Oui. Du reste, même avec Dusapin, je n'avais pris que des oeuvres existantes. La seule expérience que j'ai eue d'une production musicale ad hoc, c'était avec Henri Pousseur pour Passacailles, en 1987. Et je n'avais pas du tout le bagage suffisant, j'ai paniqué. La musique est arrivée assez tard : j'avais préparé des choses, rien ne marchait. Je n'ai pas su rebondir sur des propositions. Après cette expérience avec Pousseur, un peu malheureuse, je me suis dit : assurons un travail convaincant avec des partitions préexistantes. Depuis, je n'ai jamais passé de commandes.
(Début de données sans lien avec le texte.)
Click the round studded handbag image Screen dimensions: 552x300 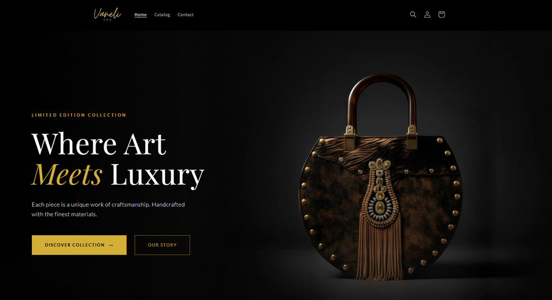pyautogui.click(x=380, y=177)
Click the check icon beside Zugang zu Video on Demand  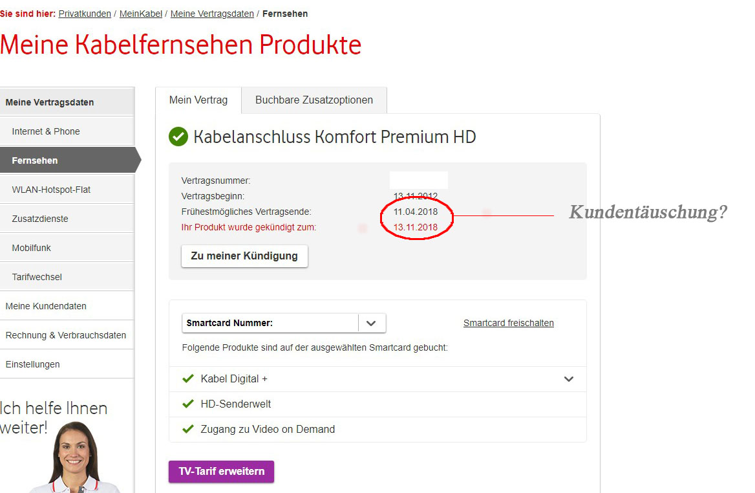coord(188,429)
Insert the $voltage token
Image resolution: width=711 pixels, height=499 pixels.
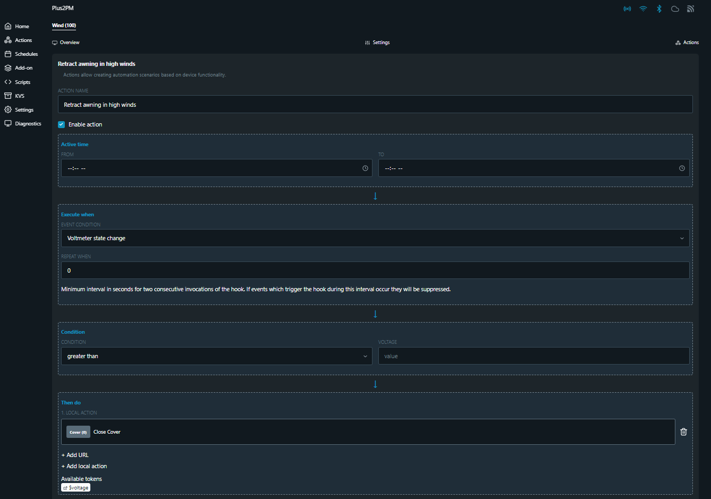pos(75,488)
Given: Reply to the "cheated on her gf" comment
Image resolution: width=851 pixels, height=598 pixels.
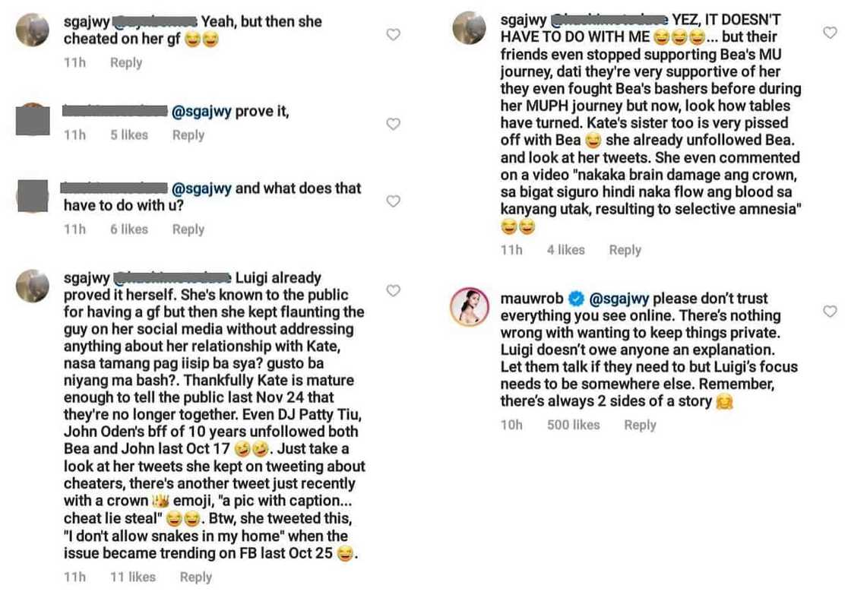Looking at the screenshot, I should point(126,62).
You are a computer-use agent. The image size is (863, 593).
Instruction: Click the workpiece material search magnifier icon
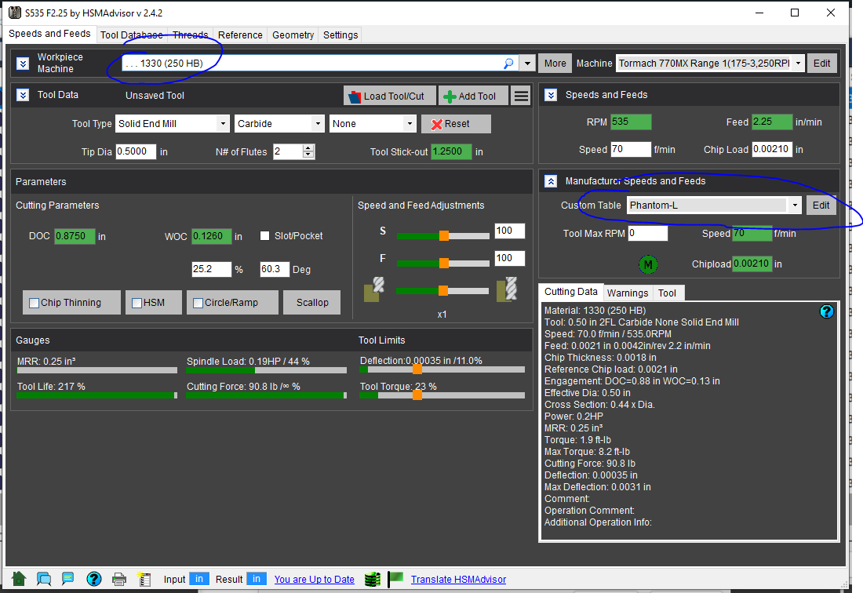508,64
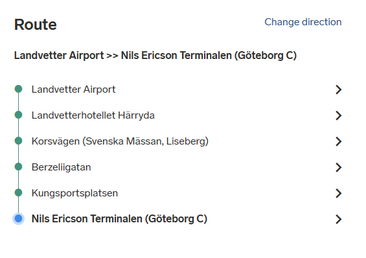Click green route dot beside Landvetterhotellet Härryda
The image size is (366, 258).
pos(18,115)
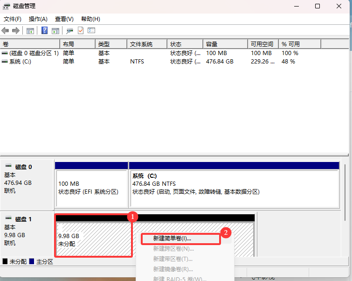Image resolution: width=352 pixels, height=281 pixels.
Task: Click the Forward arrow toolbar icon
Action: [x=15, y=30]
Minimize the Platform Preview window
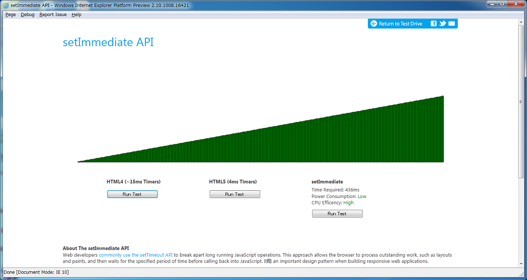The height and width of the screenshot is (280, 527). [490, 4]
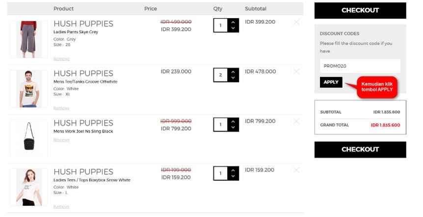Click quantity field of Boxybox Snow White tee

220,173
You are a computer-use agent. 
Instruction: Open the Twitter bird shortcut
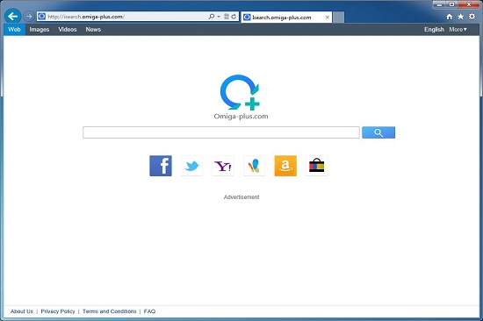(192, 166)
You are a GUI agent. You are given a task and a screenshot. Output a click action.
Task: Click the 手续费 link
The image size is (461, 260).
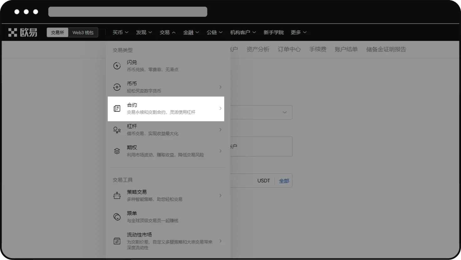(x=318, y=49)
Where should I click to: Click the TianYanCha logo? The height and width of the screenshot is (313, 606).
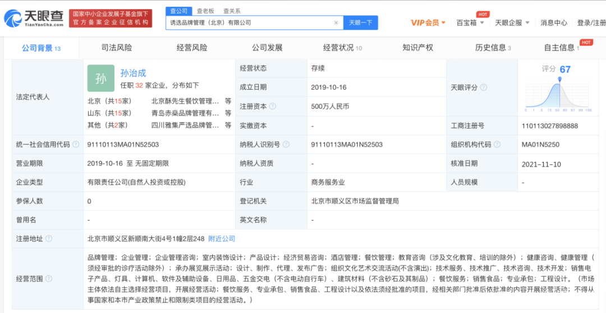pos(34,18)
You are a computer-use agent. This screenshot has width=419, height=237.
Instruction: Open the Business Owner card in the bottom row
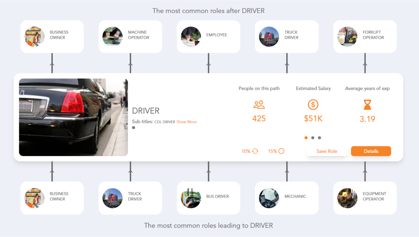pyautogui.click(x=52, y=198)
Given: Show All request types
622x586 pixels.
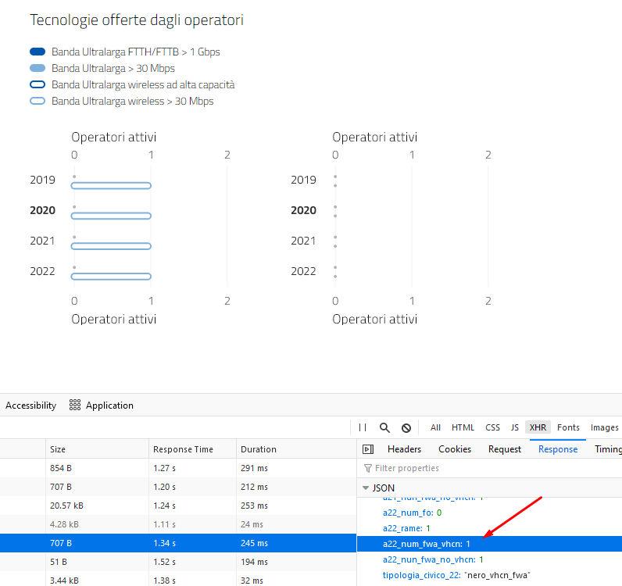Looking at the screenshot, I should click(x=435, y=427).
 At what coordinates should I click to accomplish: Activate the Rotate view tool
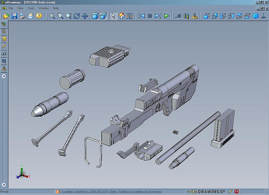point(76,16)
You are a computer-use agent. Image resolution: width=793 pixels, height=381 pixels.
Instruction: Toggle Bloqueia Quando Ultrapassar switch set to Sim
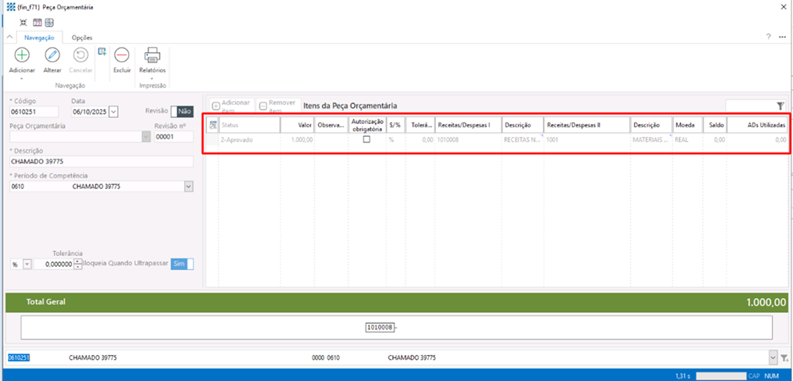tap(182, 264)
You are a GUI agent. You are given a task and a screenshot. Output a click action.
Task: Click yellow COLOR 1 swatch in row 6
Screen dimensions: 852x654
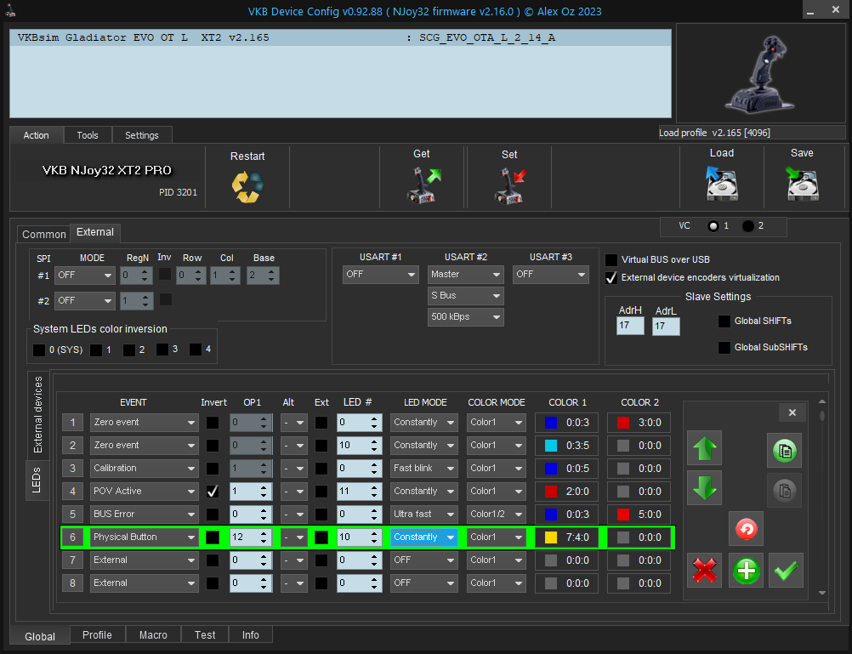click(x=551, y=537)
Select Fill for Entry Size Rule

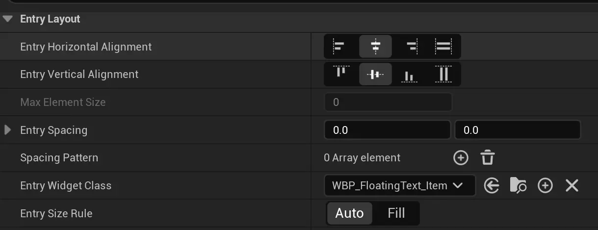(396, 213)
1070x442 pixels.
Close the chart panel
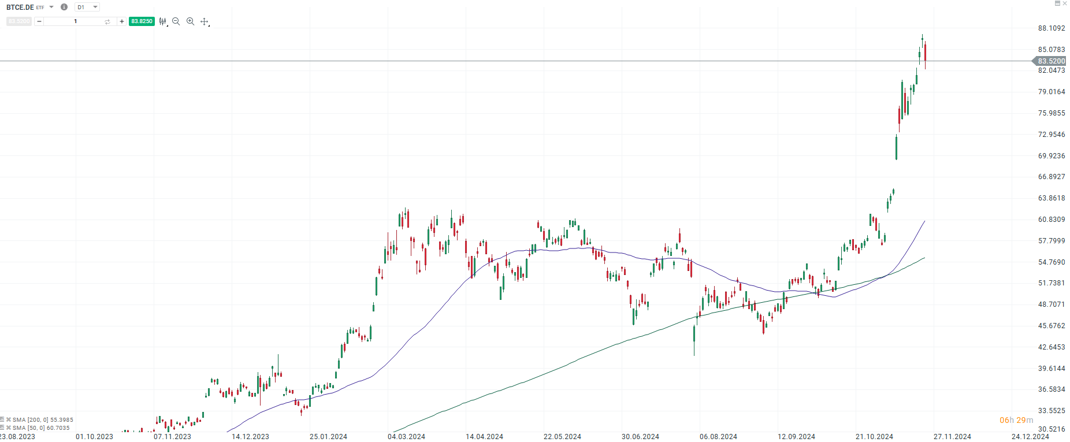[x=1065, y=3]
C'est en effet une tout autre idée que de vouloir délibérément susciter une création musicale à la faveur de spectacles de danse. Je crois avoir acquis peu à peu une sorte de sécurité, j'ai l'impression de mieux maîtriser le travail que je fais -- ce qui me permet d'envisager plus sereinement, aujourd'hui, un travail concerté.

On se pose toujours la question du degré de détail ou d'attache avec la musique : comment la danse va-t-elle être « arrimée » à la partition ?

J'aime assez les rapports de proximité et de distance que la danse peut entretenir avec la musique. Il y a des moments où j'aime travailler de façon très serrée, où la trame rythmique de la danse épouse complètement celle de la musique, avec des repères assez fins. Et souvent, à l'intérieur d'un même spectacle, je travaille de façon beaucoup plus lâche. Il n'en reste pas moins que les articulations sont encore extrêmement chevillées.

Dans votre dernier spectacle, Remix, vous avez chorégraphié des musiques de György Ligeti et Heiner Goebbels. Quelles étaient ici vos préoccupations ?

Dans Remix, la première pièce -- sur les Études de Ligeti, pour piano --, le vocabulaire est largement issu des rapports homme-femme de mes pièces précédentes, jusqu'à cette ligne qui, visuellement, les sépare -- et qu'ils franchissent. Avec cette pièce, j'ai l'impression d'avoir clos, dans mon travail, toute une problématique de la frontière. Je crois que je n'y reviendrai plus. La deuxième partie du spectacle, Mix, sur des oeuvres de Heiner Goebbels, travaille précisément sur une façon d'éliminer les frontières, sur l'alternance entre le théâtre, le geste quotidien et la danse. C'est un désir de déterritorialiser les lieux de représentation, de trouver d'autres rapports au public, d'engager la parole, aussi, pour faire peut-être du danseur un corps musical encore plus développé. Toutes ces frontières que sont notamment le début et la fin d'une représentation, j'ai commencé déjà à les travailler dans Rift, pour la dernière version qui sera donnée à la Cité de la musique en février 1999 : il n'y a plus de coulisses, plus de début -- la danse commence déjà à l'entrée du public. Ni vraiment de fin, d'ailleurs, puisque les saluts sont pour ainsi dire intégrés à la dernière danse. D'une thématique des frontières, je suis passé à une thématique du décloisonnement, ou plus exactement de l'entre-deux, de l'espace et du temps entre les choses et les êtres.